Eventually, they came up with final product: a video unit that they could mount on any hospital bed, that projects an image onto a large infection-compliant screen hooked onto the bed right in front of the patient's eyes.

They called it BERT, short for Bedside Entertainment Theater. It looks high-tech, but the whole thing costs about $900 to build. Lucile Packard now has 10 BERT units across the hospital. They're using it in surgery, of course, but they're also using it to calm kids getting radiation therapy and MRIs.

It is not the only technique Lucile Packard and other hospitals use to help children relax without medicine. Some hospitals give children iPads loaded with games. And there are low-tech approaches, like telling jokes, letting kids decorate their anesthesia masks with stickers, or playing doctor with their stuffed animals. The doctors, nurses and child life specialists at Lucile Packard use all of them, depending on what the particular patient seems to like.

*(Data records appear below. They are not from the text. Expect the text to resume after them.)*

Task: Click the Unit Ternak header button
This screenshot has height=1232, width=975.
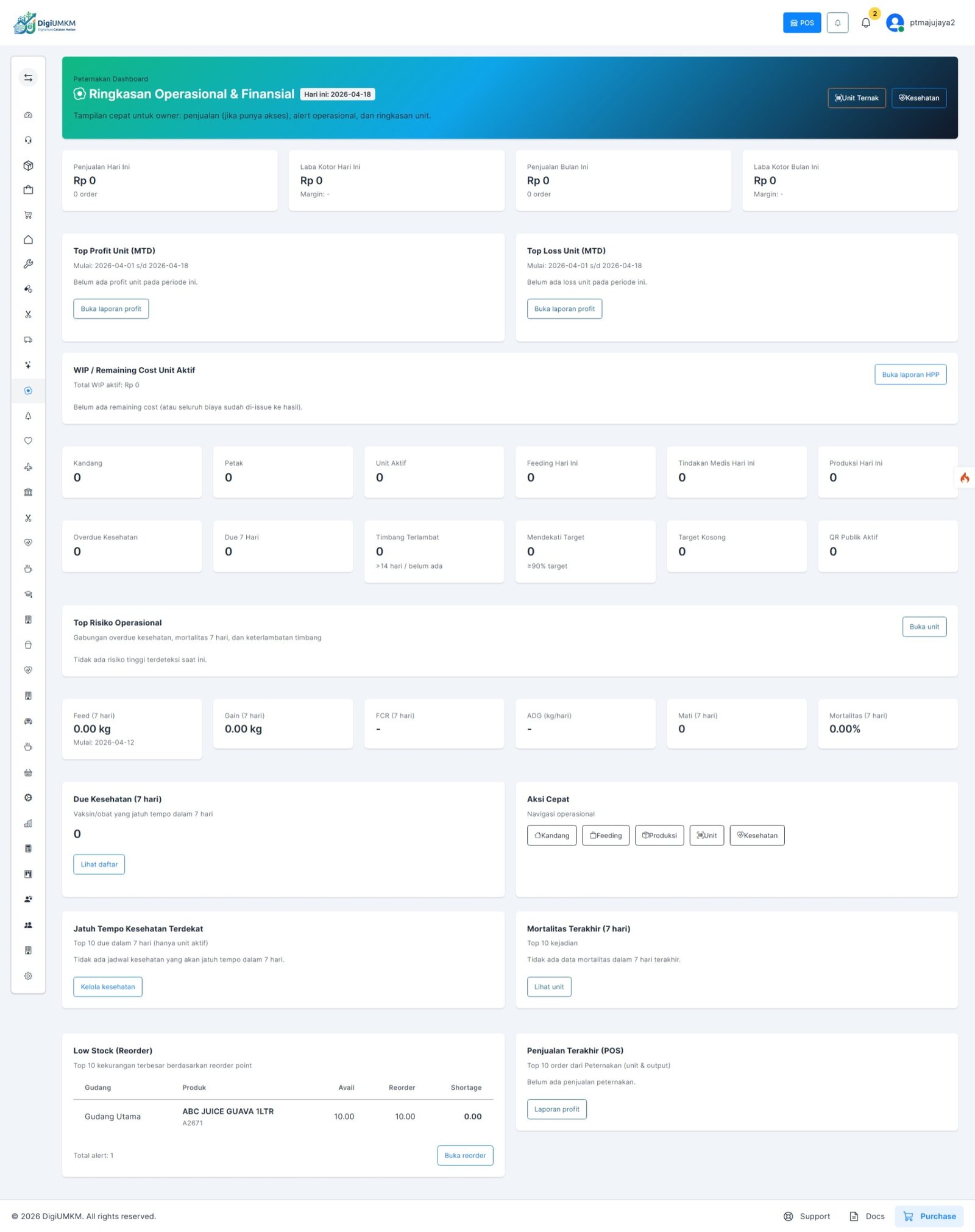Action: pyautogui.click(x=856, y=98)
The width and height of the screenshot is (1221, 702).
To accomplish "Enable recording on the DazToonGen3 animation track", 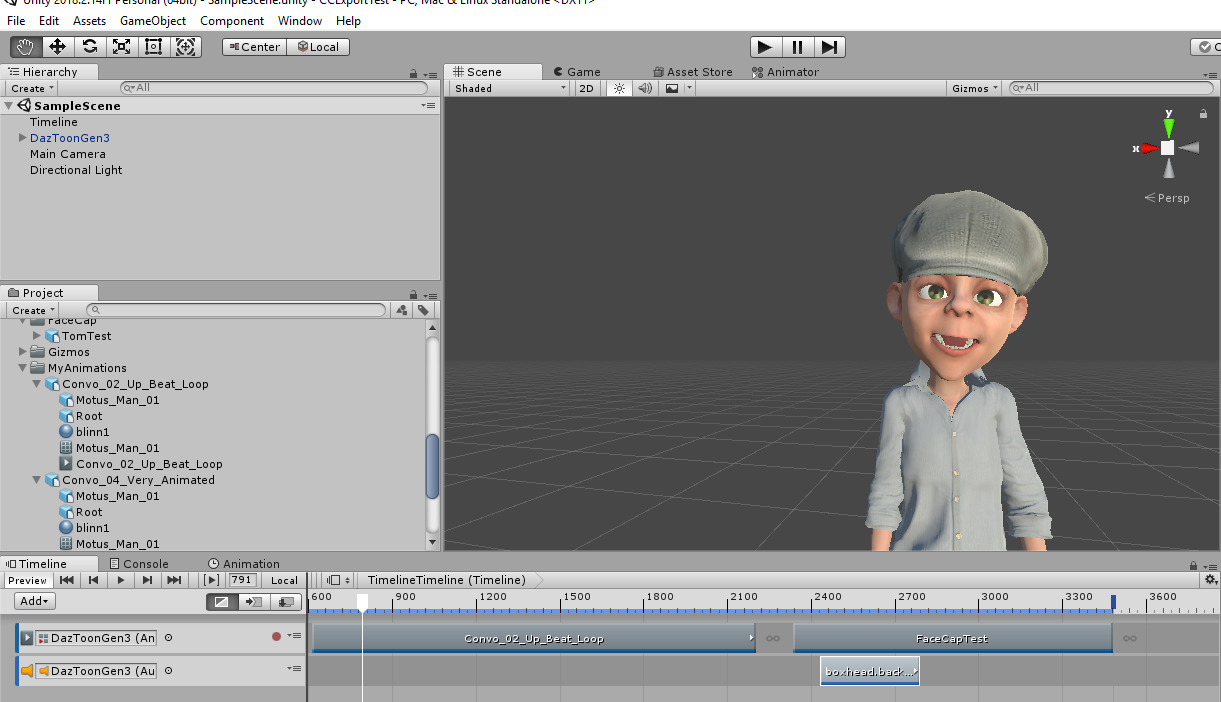I will [x=276, y=637].
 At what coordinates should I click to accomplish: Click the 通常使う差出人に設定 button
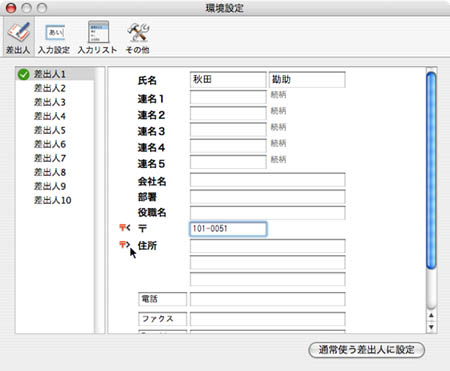click(367, 350)
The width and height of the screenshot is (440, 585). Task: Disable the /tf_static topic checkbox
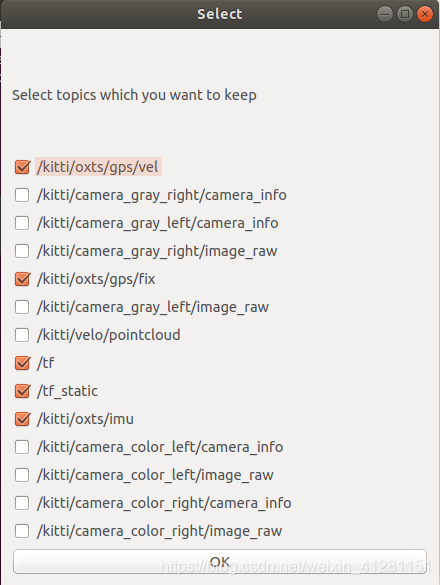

Today Matthew Husby, 10, gets to try out a BERT unit. Matthew has been sick since birth with a rare genetic disorder that affects digestion.

He's used to the surgical process and says he feels calm and prepared. But even this pro still gets some butterflies right before surgery.

When he was younger, the experience was terrifying.

Rodriguez visits Matthew in his pre-op room, wearing a Spiderman surgical cap, and begins explaining how exactly BERT will work. Matthew is excited to pick his own video out of the many options already programmed into the projector unit, including action, sports, cartoons and music videos.

As soon as the video begins, Matthew is completely immersed as Rodriguez unlocks the bed to take him to the operating room.